Deze lezing is door Rob Brunia, gehouden op 28 september 1999 in de Geref. Hogeschool Zwolle
In dit artikel wordt het onderwerp onderpresteren behandeld. Rob Brunia bespreekt wat onderpresteren is, hoe je het kunt signaleren en hoe je deze kinderen kunt helpen.
Wat is onderpresteren?
Onderpresteren komt voor in twee vormen: absoluut en relatief. Absoluut onderpresteren: het kind presteert onder de norm. Deze vorm is gemakkelijk te herkennen. Relatief onderpresteren: het kind presteert boven. de norm, maar beneden de eigen capaciteiten. Dit is een gevaarlijke situatie, moeilijk te onderkennen. Onderpresteren komt erg veel voor. Een groot aantal hoogbegaafde kinderen is of wordt helaas onderpresteerder.

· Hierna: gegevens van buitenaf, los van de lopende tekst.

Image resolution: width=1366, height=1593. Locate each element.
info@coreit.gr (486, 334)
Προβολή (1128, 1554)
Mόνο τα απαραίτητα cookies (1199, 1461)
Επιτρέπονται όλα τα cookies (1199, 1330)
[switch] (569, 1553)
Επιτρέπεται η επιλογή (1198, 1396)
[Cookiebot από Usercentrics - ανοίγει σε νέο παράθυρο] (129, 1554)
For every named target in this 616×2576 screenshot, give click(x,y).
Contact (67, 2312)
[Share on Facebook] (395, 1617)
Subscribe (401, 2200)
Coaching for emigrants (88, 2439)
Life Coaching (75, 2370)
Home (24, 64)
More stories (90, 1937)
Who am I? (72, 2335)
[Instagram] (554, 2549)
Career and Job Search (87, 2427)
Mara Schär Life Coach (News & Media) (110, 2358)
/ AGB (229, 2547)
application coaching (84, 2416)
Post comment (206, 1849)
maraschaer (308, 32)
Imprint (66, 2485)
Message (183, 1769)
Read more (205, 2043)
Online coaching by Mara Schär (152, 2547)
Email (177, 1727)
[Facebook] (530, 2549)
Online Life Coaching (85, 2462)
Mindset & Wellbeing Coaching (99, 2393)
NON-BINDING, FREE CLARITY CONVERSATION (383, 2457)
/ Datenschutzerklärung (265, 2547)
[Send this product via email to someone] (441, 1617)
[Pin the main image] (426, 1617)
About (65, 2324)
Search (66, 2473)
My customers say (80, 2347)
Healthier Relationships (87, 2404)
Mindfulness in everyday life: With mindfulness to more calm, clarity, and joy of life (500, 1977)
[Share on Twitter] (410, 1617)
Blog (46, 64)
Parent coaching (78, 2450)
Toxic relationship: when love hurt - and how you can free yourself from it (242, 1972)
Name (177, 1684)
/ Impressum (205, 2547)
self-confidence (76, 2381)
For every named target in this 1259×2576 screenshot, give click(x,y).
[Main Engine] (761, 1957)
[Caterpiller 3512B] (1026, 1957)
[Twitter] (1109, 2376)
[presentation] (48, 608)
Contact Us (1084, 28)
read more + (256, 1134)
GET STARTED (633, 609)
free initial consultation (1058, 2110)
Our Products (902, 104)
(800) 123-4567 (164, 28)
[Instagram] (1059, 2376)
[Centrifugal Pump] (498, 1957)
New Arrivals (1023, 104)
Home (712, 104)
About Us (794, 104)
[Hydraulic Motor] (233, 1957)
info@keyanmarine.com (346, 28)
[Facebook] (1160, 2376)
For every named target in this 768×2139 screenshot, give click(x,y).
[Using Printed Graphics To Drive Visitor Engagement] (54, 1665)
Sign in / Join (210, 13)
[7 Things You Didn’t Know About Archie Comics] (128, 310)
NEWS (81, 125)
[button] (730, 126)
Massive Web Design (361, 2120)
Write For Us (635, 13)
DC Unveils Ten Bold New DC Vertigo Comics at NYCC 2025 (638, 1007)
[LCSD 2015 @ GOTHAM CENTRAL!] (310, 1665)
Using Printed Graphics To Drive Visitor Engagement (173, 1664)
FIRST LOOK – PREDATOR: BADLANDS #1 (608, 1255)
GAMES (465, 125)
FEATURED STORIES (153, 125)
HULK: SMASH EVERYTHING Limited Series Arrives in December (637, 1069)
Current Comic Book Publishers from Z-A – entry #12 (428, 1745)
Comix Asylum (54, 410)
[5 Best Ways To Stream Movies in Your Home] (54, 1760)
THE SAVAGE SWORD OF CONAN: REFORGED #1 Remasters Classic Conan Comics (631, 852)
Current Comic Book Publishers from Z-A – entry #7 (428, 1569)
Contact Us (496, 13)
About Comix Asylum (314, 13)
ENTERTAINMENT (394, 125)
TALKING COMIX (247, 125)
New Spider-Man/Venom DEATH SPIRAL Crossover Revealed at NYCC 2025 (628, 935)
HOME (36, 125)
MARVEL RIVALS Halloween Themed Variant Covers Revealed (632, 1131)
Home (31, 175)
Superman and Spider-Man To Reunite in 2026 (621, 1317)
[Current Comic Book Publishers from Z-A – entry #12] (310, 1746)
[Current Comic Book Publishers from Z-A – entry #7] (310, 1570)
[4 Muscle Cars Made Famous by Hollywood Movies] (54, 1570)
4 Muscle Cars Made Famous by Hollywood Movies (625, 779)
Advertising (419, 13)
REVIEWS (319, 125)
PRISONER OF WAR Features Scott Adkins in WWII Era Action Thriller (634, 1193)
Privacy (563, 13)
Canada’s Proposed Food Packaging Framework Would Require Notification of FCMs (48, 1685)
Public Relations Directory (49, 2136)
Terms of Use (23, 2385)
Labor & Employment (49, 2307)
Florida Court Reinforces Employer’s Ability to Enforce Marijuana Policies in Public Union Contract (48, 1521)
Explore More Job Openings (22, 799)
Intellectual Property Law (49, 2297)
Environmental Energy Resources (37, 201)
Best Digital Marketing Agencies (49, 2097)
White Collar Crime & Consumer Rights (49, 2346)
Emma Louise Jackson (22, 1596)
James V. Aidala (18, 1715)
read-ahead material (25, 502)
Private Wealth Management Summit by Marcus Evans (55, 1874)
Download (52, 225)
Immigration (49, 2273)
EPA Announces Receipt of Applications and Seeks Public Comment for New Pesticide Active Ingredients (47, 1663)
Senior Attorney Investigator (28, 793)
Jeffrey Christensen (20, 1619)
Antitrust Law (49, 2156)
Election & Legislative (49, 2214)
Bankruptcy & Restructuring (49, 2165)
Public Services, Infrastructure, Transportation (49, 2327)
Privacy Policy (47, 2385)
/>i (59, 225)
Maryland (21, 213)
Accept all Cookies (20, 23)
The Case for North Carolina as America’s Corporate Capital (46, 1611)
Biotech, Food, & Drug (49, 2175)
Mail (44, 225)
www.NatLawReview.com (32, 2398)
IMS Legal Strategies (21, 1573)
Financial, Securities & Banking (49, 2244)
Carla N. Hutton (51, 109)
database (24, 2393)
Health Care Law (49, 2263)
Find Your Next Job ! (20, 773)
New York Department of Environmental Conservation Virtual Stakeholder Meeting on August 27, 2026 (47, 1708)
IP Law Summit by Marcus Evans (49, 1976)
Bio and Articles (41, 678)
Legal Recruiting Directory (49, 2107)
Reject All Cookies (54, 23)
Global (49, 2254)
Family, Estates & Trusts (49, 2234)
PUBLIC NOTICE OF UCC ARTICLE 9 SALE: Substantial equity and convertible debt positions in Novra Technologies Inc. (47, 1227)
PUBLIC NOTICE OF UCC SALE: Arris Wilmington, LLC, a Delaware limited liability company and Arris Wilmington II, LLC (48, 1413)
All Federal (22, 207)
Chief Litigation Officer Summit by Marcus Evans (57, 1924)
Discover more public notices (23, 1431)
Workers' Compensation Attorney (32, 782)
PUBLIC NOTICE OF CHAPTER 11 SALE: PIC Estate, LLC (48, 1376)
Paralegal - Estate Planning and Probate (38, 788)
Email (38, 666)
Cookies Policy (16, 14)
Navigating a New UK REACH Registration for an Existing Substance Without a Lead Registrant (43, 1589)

Hoe ontstaat onderpresteren?
Elk kind ontwikkelt een eigen code. Elk kind kijkt op z’n eigen manier naar de omgeving, gaat daar op z’n eigen manier mee om. Het geheel van eigen regeltjes, gedachten en verwachtingen vormt samen de eigen code van het kind. Problemen ontstaan als die eigen code sterk afwijkt van de door de andere kinderen (klas, groep) gehanteerde code. De groep onderneemt dan initiatieven om -de code van het kind te veranderen. Eerst gebeurt dat vriendelijk, later zit de groep het kind (soms letterlijk) op de hukt om diens code te veranderen. Het kind moet dan kiezen.
Drie rollen
Onder druk van de groep kan het kind kiezen uit drie rollen:
- Het kind zegt ja, tegen de roep, gaat met de groepscode meedoen. Eerst heeft die keuze nog weinig gevolgen, maar later komen er steeds duidelijker signalen uit het kind zelf en uit z’n omgeving dat het kind zich niet goed manifesteert: het verliest z’n eigen waardigheid. We spreken dan van intra-persoonlijke problematiek: het kind moet zich anders manifesteren dan het is. Deze situatie leidt vaak tot verwijzingen naar psychologische hulpverlening (RIAGG).
- Het kind zegt “nee” tegen de groep. De groep zal dan ook “nee” zeggen tegen het kind. Isolement is het gevolg.
- Het kind zegt de ene keer “ja”, de andere keer “nee”. Dit noemen we code-hopping: het kind springt van de ene code naar de andere. De omgeving weet dan niet waar het kind staat, men ervaart het kind als onbetrouwbaar.
Onderpresteermachine
Wat het kind ook doet, het is ‘nooit goed. Ontsnappen aan de groepsdruk is onmogelijk. Het “anders zijn” is de directe oorzaak van de problematiek. Hoe hechter de groep, des te moeilijker heeft het kind het. Dit bevordert niet het welzijn, dus ook niet het presteren van het kind. Vandaar de term “de onderpresteermachine”. Als we ons afvragen waarom een kind niet functioneert, is daarom de eerste slap: kijken naar de sociale omgeving. Het kind wisselt van houding, van gedrag, en doet dat met een steeds hogere frequentie Voor de omgeving wordt het kind daardoor steeds ongrijpbaarder: men kan het kind niet meer volgen.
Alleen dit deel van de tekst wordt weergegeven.